Top of Data for analysis

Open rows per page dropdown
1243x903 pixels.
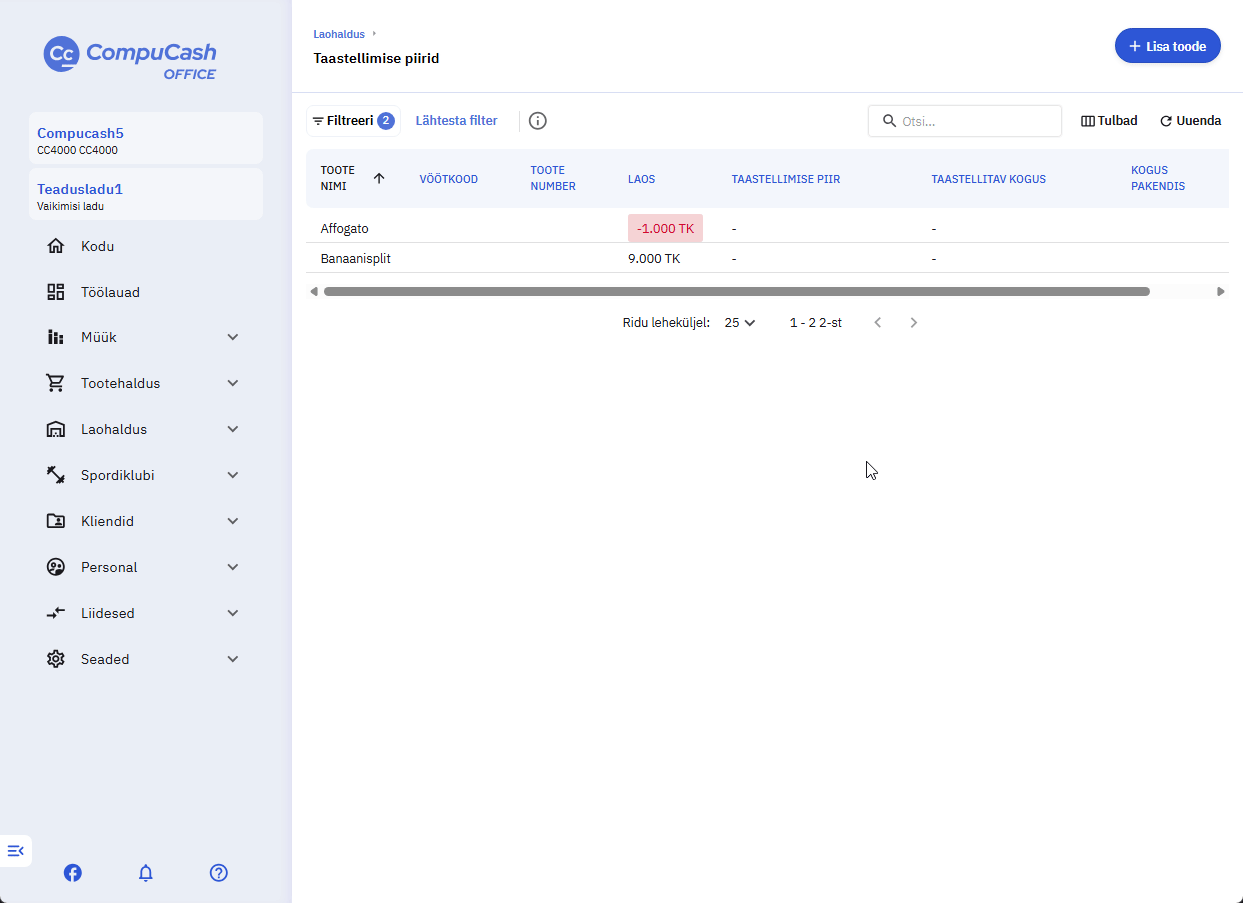(740, 323)
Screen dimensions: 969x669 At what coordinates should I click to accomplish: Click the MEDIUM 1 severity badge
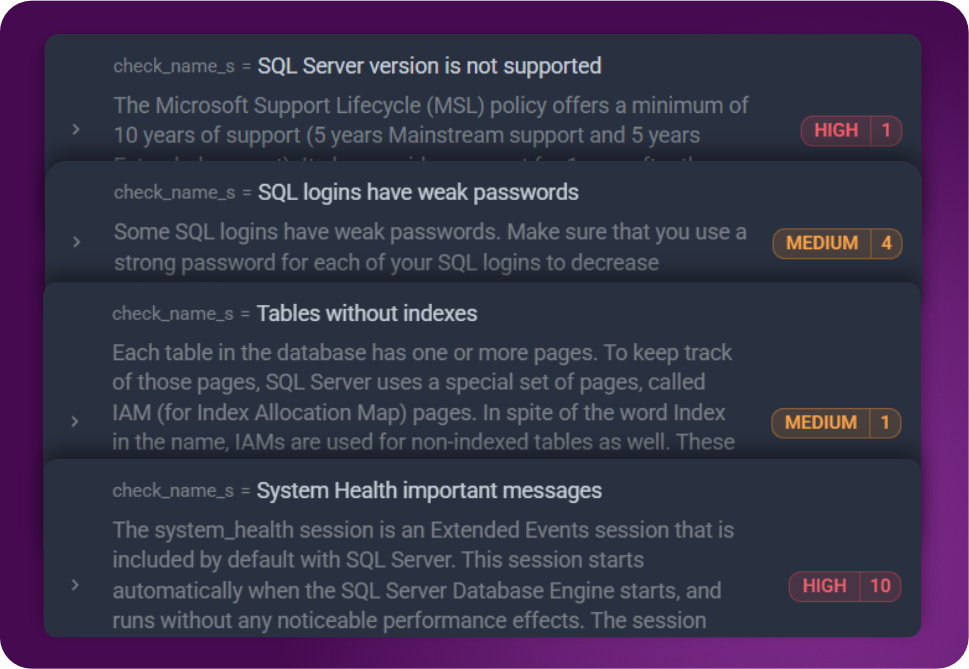[x=836, y=423]
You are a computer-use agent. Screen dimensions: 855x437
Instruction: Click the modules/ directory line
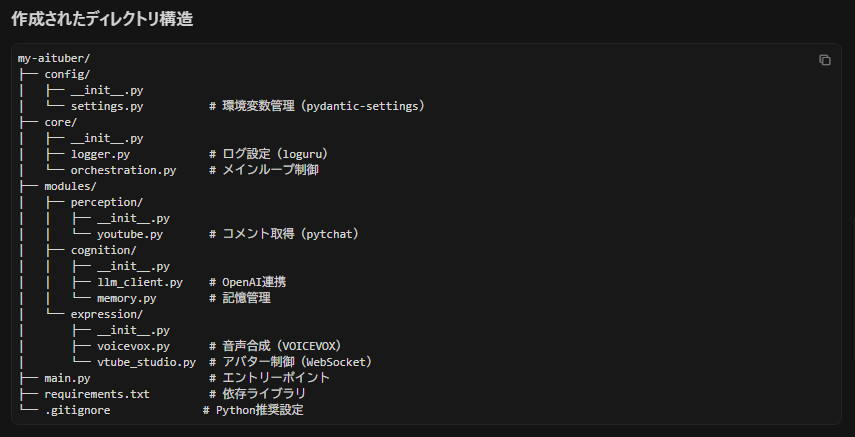point(70,186)
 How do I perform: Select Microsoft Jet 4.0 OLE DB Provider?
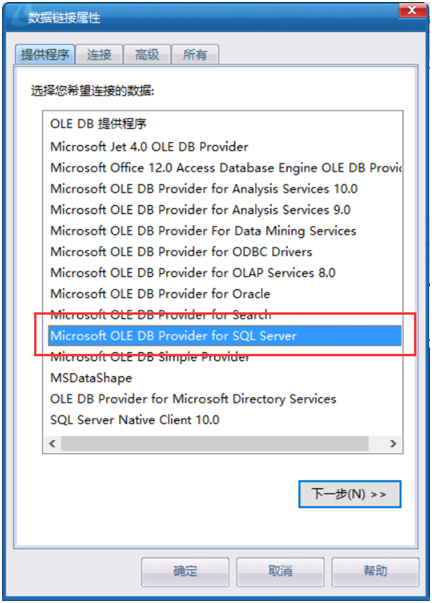tap(149, 147)
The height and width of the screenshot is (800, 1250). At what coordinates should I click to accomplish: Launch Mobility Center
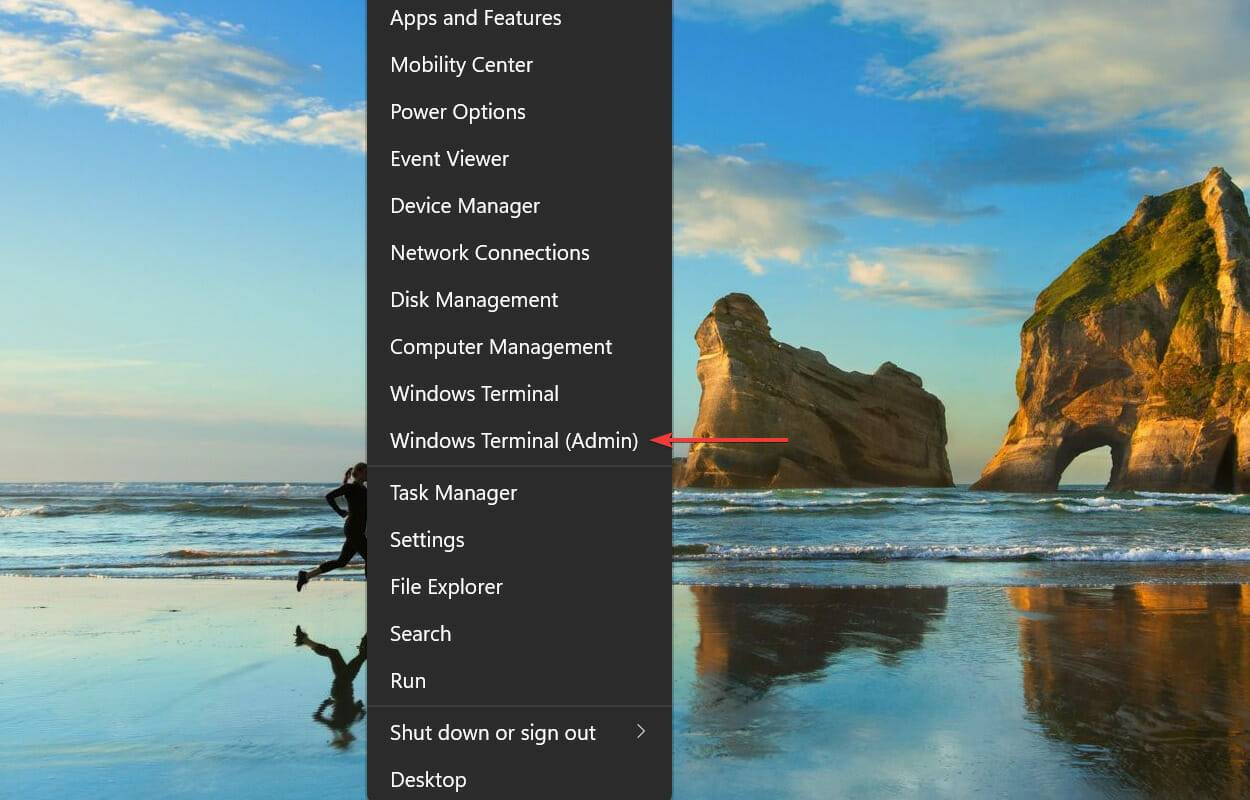tap(461, 64)
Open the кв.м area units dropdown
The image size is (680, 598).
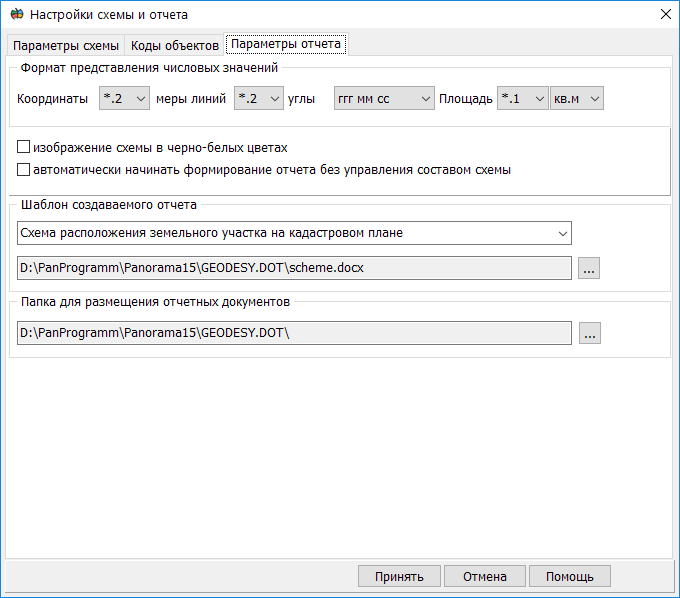tap(577, 99)
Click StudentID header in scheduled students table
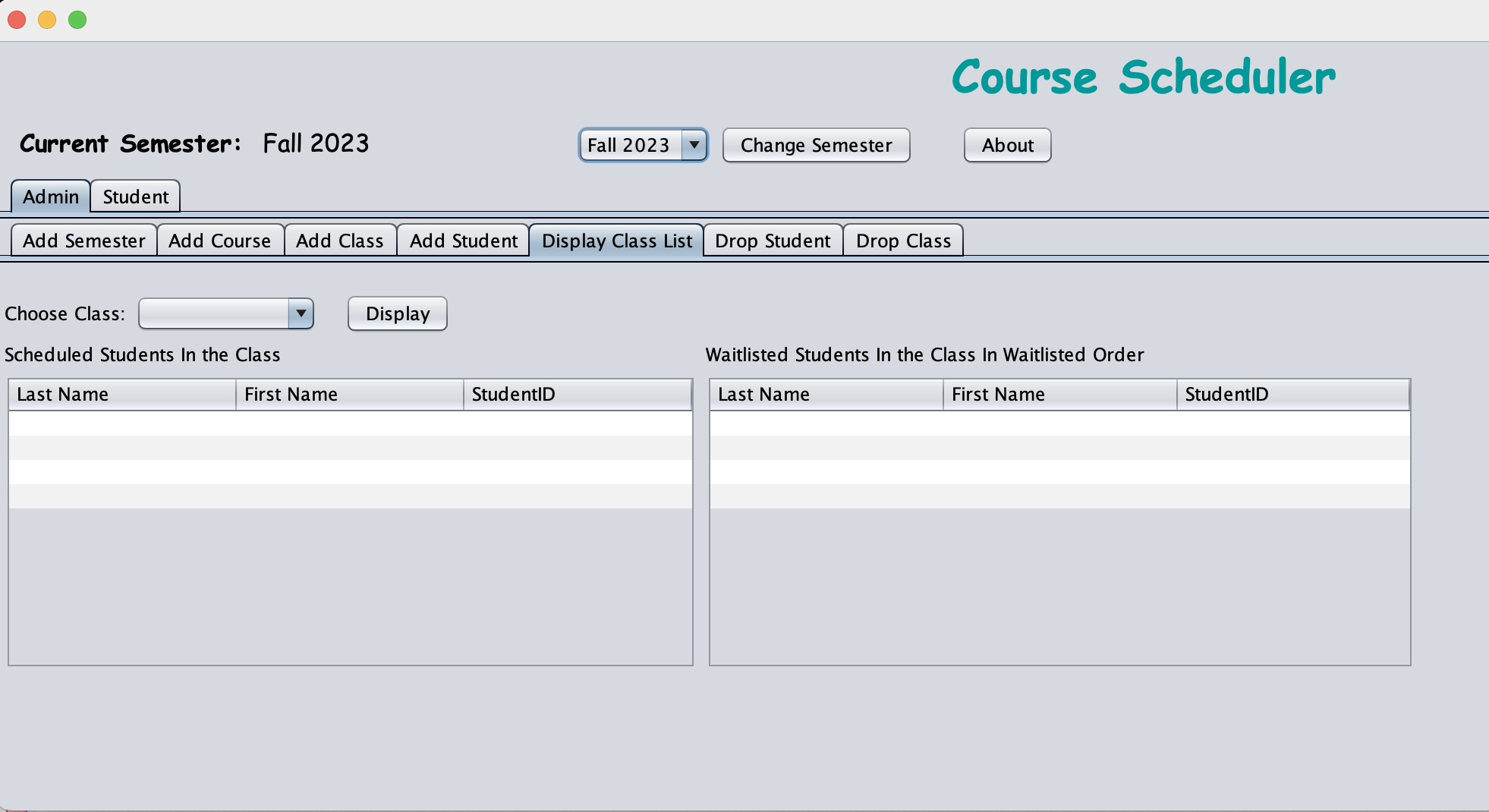The height and width of the screenshot is (812, 1489). click(577, 395)
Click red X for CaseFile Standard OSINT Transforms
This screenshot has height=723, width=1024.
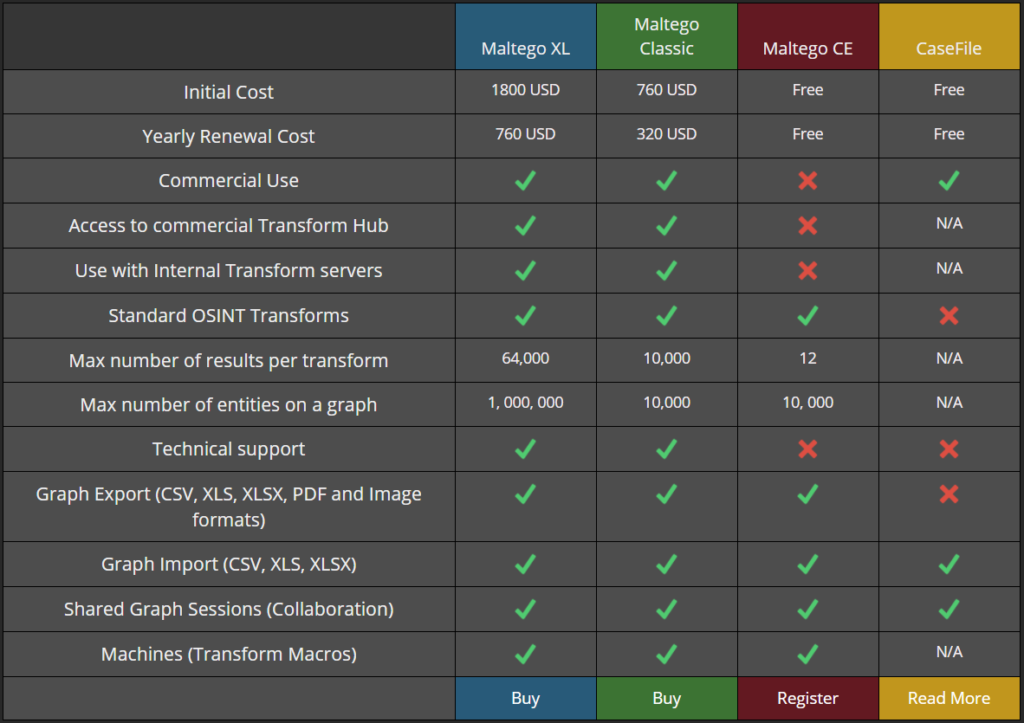949,315
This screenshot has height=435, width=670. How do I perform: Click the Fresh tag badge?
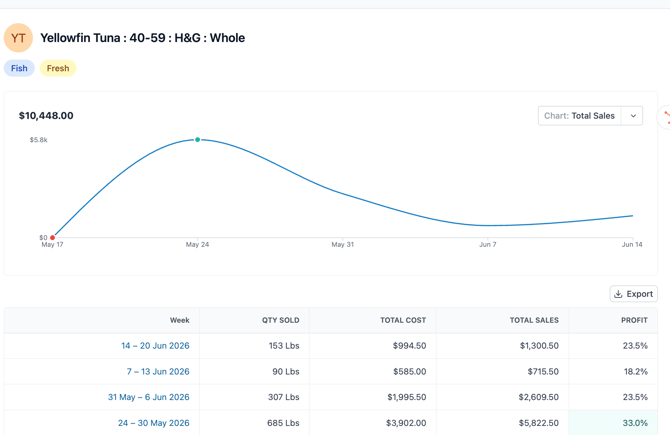pos(58,68)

Bottom of Data for analysis

### Task to complete
For each line above that includes the word "dropdown", make a copy of that line.

### Task answer
Open rows per page dropdown
Open the кв.м area units dropdown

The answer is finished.